Task to carry out:
Copy the records from their first line through the line containing "Action: coord(260,109)", keeping every line exactly as it appears.

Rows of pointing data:
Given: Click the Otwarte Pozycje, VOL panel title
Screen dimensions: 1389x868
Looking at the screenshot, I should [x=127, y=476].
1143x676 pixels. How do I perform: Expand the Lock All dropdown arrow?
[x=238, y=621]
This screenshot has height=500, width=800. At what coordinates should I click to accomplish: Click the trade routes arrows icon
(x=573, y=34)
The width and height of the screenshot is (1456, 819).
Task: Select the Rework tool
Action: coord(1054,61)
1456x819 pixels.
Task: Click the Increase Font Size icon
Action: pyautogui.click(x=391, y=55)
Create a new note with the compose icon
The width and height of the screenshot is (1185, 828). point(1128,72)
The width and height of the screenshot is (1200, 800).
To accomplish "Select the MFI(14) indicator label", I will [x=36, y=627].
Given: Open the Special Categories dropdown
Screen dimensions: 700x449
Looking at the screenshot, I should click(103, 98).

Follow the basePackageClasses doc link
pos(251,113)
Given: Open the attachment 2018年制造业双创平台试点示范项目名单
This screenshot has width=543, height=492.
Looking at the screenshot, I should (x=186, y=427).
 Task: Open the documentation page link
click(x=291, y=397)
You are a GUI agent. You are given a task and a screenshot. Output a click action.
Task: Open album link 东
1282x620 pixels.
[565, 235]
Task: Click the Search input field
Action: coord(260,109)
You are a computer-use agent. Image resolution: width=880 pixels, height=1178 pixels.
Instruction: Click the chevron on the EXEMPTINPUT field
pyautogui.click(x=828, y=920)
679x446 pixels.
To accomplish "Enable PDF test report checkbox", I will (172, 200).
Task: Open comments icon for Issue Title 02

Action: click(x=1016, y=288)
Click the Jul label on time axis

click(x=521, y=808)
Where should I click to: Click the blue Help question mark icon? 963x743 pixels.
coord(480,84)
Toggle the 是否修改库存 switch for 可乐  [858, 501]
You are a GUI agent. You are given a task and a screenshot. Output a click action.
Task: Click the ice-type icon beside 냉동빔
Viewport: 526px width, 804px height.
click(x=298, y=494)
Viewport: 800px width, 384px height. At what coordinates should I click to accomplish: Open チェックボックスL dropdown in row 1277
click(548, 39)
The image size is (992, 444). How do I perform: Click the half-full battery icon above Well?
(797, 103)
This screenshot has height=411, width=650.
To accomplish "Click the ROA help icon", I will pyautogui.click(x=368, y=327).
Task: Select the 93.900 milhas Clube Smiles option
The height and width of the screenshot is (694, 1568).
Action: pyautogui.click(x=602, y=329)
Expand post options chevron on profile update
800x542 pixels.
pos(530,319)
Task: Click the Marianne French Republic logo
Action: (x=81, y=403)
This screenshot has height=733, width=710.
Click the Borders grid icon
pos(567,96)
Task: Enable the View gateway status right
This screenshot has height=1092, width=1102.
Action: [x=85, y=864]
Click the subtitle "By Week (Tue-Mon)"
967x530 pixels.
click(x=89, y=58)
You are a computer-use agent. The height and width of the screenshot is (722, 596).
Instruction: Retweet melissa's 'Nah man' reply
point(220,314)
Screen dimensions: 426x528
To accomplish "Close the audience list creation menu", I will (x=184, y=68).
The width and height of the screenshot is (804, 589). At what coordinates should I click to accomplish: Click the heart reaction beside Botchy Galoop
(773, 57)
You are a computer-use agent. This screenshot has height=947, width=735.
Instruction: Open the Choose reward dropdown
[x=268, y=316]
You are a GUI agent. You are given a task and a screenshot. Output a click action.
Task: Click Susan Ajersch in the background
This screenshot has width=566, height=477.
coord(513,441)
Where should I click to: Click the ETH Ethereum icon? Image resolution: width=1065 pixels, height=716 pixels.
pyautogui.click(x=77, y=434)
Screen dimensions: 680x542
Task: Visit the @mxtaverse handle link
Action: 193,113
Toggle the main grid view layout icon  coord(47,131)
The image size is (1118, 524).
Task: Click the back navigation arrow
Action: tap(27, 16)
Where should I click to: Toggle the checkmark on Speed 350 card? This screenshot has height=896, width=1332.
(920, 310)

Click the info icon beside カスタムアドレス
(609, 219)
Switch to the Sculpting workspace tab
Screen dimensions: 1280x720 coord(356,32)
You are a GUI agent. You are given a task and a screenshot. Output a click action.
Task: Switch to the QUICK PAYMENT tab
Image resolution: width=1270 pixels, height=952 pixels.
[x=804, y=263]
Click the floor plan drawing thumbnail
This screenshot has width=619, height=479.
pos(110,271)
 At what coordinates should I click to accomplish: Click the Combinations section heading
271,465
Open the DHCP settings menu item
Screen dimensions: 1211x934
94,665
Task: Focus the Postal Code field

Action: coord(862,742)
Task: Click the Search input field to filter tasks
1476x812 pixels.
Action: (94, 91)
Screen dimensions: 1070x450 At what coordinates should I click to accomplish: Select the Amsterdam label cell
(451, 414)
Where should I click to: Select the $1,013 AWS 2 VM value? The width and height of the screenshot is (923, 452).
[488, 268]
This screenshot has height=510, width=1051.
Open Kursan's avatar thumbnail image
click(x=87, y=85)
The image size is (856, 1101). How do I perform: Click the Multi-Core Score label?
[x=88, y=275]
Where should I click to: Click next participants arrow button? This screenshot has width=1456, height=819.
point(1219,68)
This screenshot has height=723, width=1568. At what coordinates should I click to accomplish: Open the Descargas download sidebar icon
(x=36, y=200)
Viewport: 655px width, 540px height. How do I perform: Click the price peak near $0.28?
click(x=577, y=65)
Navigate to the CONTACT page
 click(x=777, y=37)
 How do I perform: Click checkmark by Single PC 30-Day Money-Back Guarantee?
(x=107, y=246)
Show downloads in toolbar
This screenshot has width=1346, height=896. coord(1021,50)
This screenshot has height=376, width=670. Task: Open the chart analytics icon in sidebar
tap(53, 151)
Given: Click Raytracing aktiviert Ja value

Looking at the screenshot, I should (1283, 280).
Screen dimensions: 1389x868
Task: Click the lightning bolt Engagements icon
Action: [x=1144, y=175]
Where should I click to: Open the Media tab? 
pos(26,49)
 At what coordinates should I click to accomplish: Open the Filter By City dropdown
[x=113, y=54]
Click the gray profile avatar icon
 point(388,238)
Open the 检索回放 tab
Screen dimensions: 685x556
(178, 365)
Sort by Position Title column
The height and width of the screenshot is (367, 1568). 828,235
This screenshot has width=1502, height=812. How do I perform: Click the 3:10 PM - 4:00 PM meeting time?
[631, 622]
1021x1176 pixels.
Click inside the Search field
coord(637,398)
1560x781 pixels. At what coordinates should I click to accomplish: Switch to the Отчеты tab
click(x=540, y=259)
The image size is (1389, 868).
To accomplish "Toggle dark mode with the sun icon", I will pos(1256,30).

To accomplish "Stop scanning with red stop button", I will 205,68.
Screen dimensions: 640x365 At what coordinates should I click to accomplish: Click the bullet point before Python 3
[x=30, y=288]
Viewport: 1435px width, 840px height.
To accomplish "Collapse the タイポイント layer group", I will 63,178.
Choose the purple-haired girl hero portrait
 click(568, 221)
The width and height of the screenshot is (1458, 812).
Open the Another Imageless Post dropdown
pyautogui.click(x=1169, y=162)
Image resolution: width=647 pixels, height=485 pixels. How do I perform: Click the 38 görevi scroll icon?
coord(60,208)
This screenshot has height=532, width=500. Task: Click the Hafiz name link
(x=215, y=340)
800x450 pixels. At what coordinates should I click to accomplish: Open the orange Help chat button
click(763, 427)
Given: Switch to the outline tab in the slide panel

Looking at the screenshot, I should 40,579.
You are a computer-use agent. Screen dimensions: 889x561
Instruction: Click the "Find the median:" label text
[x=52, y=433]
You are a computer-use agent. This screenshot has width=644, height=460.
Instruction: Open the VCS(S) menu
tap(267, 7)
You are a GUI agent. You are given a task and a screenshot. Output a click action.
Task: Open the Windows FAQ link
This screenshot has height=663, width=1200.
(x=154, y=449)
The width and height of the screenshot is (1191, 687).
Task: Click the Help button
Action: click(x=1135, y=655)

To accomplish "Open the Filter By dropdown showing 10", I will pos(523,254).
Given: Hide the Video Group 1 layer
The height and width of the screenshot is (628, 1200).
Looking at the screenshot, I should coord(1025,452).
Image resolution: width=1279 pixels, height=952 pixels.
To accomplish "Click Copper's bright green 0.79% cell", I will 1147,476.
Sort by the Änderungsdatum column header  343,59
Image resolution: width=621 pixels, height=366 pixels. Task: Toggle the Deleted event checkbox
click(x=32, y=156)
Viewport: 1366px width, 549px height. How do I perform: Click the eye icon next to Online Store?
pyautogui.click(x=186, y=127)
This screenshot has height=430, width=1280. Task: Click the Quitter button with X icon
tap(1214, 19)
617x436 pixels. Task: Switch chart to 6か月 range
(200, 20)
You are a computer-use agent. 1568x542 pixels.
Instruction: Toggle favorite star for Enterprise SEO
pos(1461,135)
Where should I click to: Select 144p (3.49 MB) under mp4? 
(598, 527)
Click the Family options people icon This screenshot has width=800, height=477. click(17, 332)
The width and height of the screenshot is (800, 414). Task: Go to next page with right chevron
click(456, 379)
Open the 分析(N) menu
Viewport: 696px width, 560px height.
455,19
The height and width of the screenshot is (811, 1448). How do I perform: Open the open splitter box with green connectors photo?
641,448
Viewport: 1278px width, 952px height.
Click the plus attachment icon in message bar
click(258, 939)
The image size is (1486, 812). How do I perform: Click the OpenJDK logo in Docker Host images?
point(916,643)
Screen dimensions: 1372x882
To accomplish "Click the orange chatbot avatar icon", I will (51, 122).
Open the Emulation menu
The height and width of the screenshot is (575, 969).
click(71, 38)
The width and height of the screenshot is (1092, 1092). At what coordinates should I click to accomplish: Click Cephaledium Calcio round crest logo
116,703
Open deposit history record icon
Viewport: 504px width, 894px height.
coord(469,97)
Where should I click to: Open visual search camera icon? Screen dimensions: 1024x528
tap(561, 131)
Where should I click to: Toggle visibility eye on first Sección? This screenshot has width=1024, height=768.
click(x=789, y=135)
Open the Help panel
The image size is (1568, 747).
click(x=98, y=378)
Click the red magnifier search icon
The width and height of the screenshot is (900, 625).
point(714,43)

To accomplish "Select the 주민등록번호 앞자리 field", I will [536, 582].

Result for this task:
Given: Click the Otwarte Pozycje, VOL panel title
Screen dimensions: 1389x868
Looking at the screenshot, I should [x=127, y=476].
1143x676 pixels. How do I perform: Expand the Lock All dropdown arrow?
[x=238, y=621]
This screenshot has height=500, width=800. At what coordinates should I click to accomplish: Click the trade routes arrows icon
(x=573, y=34)
The width and height of the screenshot is (1456, 819).
Task: Select the Rework tool
Action: coord(1054,61)
1456x819 pixels.
Task: Click the Increase Font Size icon
Action: pyautogui.click(x=391, y=55)
Create a new note with the compose icon
The width and height of the screenshot is (1185, 828). point(1128,72)
The width and height of the screenshot is (1200, 800).
To accomplish "Select the MFI(14) indicator label", I will [x=36, y=627].
Given: Open the Special Categories dropdown
Screen dimensions: 700x449
Looking at the screenshot, I should click(103, 98).

Follow the basePackageClasses doc link
pos(251,113)
Given: Open the attachment 2018年制造业双创平台试点示范项目名单
This screenshot has width=543, height=492.
Looking at the screenshot, I should (x=186, y=427).
 Task: Open the documentation page link
click(x=291, y=397)
You are a GUI agent. You are given a task and a screenshot. Output a click action.
Task: Open album link 东
1282x620 pixels.
[565, 235]
Task: Click the Search input field
Action: coord(260,109)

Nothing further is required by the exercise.